• REQUIRED WORK
• a. Transcribe the passage on the central bank's monetary policy word for word from "The PBOC's open" to "the PBOC report.".
• b. Write the next part of the report on the central bank's monetary policy, continuing from its final sentence.

=== PASSAGE PROVIDED ===

The People's Bank of China, the central bank, said on Tuesday that it will continue to maintain a proactive monetary policy, that is flexible, targeted and lends support to the real economy.
The PBOC will introduce financial instruments to help cut carbon emissions and also encourage qualified financial institutions to offer preferential lending rates for projects that can facilitate the country's carbon neutrality targets, it said in its latest quarterly report.
At the same time, the central bank will also set aside enough room for conventional policy measures, while enhancing the macro-prudential management of cross-border capital flows.
Efforts will also be made to continuously improve the market-oriented interest rate system and the monetary policy transformation mechanism along with other steps like optimizing the deposit rate regulations and further lowering the lending rates, the report said.
The central bank has said that its interest rate policy framework is undergoing reform, which is aimed at gradually increasing the role of interest rates in financial markets and monetary policy, according to Louis Kuijs, head of Asia Economics at Oxford Economics.
The PBOC's open market operations focus more on short-term benchmark interest rates of the money market, such as the seven-day reverse repo rate, which remained stable during the first quarter at around 2.2 percent.
However, there has been a decline in the interest rates for bonds. In March, the yield of the 10-year Treasury bonds issued by the Ministry of Finance fell to 3.22 percent, compared with 3.25 percent in December.
At the same time, yields on United States' Treasurys have risen, with yield on the 10-year Treasurys rising to 1.74 percent by the end of March, compared with 0.51 percent a year ago.
Much aggressive fiscal stimulus and stronger economic recovery expectations in the US have resulted in rising inflation expectations and real interest rates, said the PBOC report.

=== RECORDS PROVIDED ===

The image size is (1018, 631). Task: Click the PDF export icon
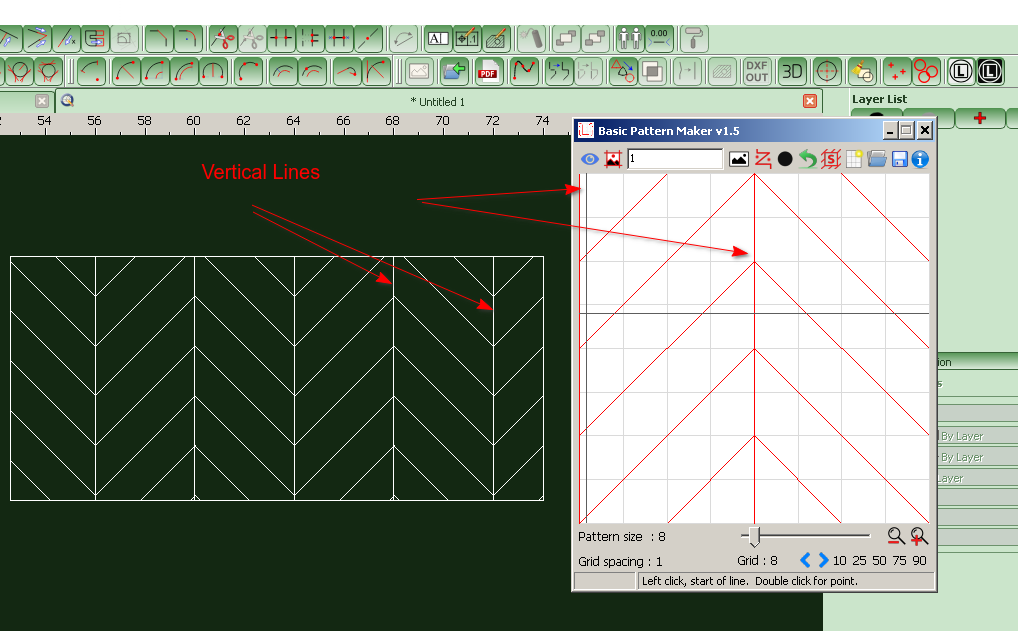coord(488,71)
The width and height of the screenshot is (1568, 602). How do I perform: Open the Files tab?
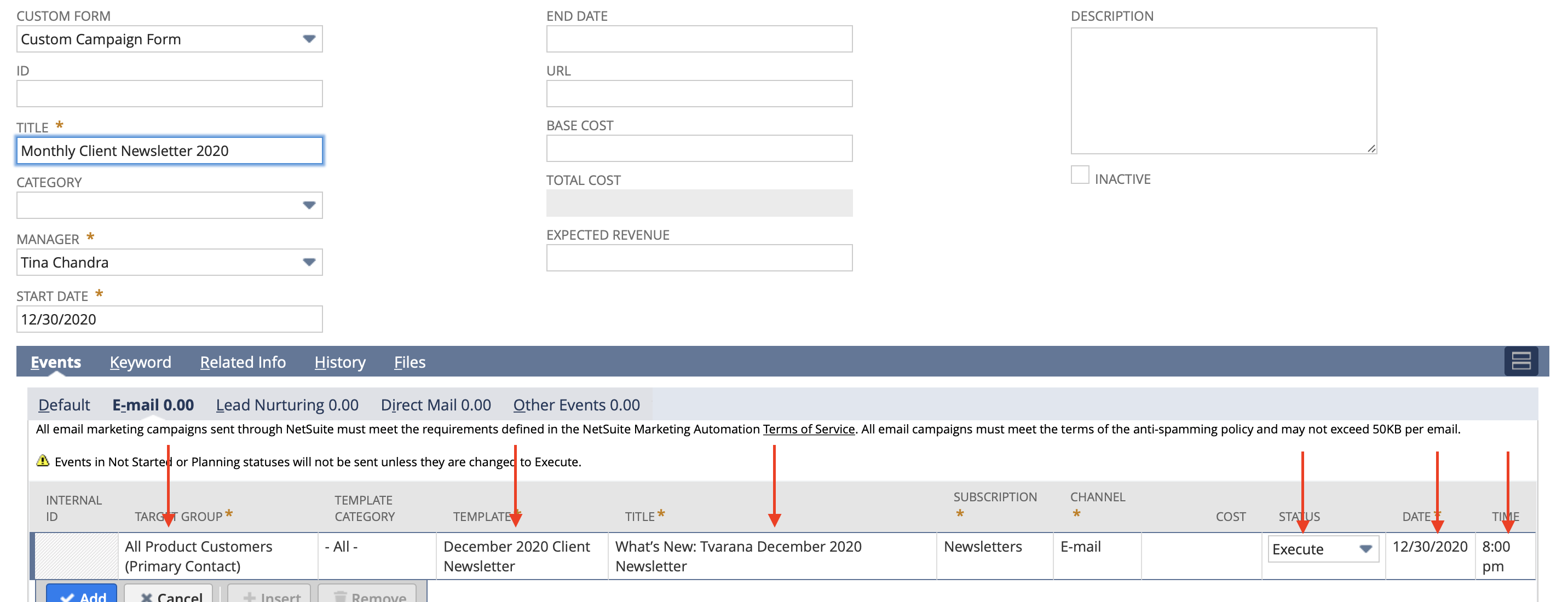coord(410,362)
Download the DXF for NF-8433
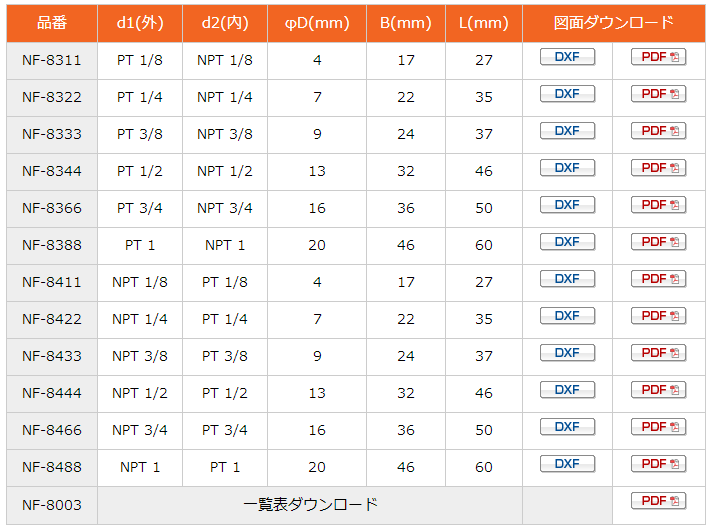Image resolution: width=715 pixels, height=529 pixels. [x=567, y=353]
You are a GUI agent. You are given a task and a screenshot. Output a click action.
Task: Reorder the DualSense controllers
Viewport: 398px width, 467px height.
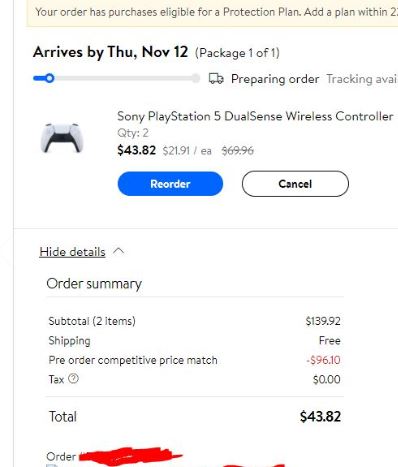coord(170,184)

===

• ANSWERS FOR EACH ITEM
• a.
The PBOC's open market operations focus more on short-term benchmark interest rates of the money market, such as the seven-day reverse repo rate, which remained stable during the first quarter at around 2.2 percent.
However, there has been a decline in the interest rates for bonds. In March, the yield of the 10-year Treasury bonds issued by the Ministry of Finance fell to 3.22 percent, compared with 3.25 percent in December.
At the same time, yields on United States' Treasurys have risen, with yield on the 10-year Treasurys rising to 1.74 percent by the end of March, compared with 0.51 percent a year ago.
Much aggressive fiscal stimulus and stronger economic recovery expectations in the US have resulted in rising inflation expectations and real interest rates, said the PBOC report.

• b.
It also analyzed possible influences of the surge in US bond yields and said the same could boost global asset prices, trigger more capital flows to the US from emerging markets, and increase debt and currency depreciation risks in emerging economies.
Oxford Economics researchers expect US policy rates to start rising in 2023. But with inflation likely to remain contained after the recent spurt in COVID-19 cases this year, the US Federal Reserve is expected to increase rates only gradually and modestly.
Effects from the US bond yield hike and the possible increase in US policy rates will remain limited and controllable in China, said the central bank report, adding that macro-prudential management of cross-border capital flows should be enhanced.
With the economic recovery from COVID-19 on track, Chinese policymakers are looking to normalize the monetary policy stance in order to contain leverage and financial risks and prevent asset bubbles, experts said.
"We expect China's policy rates and bond yields to pick up in the coming years ... International factors will have a relatively modest impact in China, compared to domestic factors," Kuijs said.
In another development, a PBOC report said on Wednesday that the year-on-year growth of money supply last month in China was at 8.1 percent, 1.3 percentage points lower than the growth rate in March.
The new yuan loans increased by 1.47 trillion yuan, and the outstanding loans increased by 12.3 percent on a yearly basis, down from 12.6 percent in March, the official statistics showed.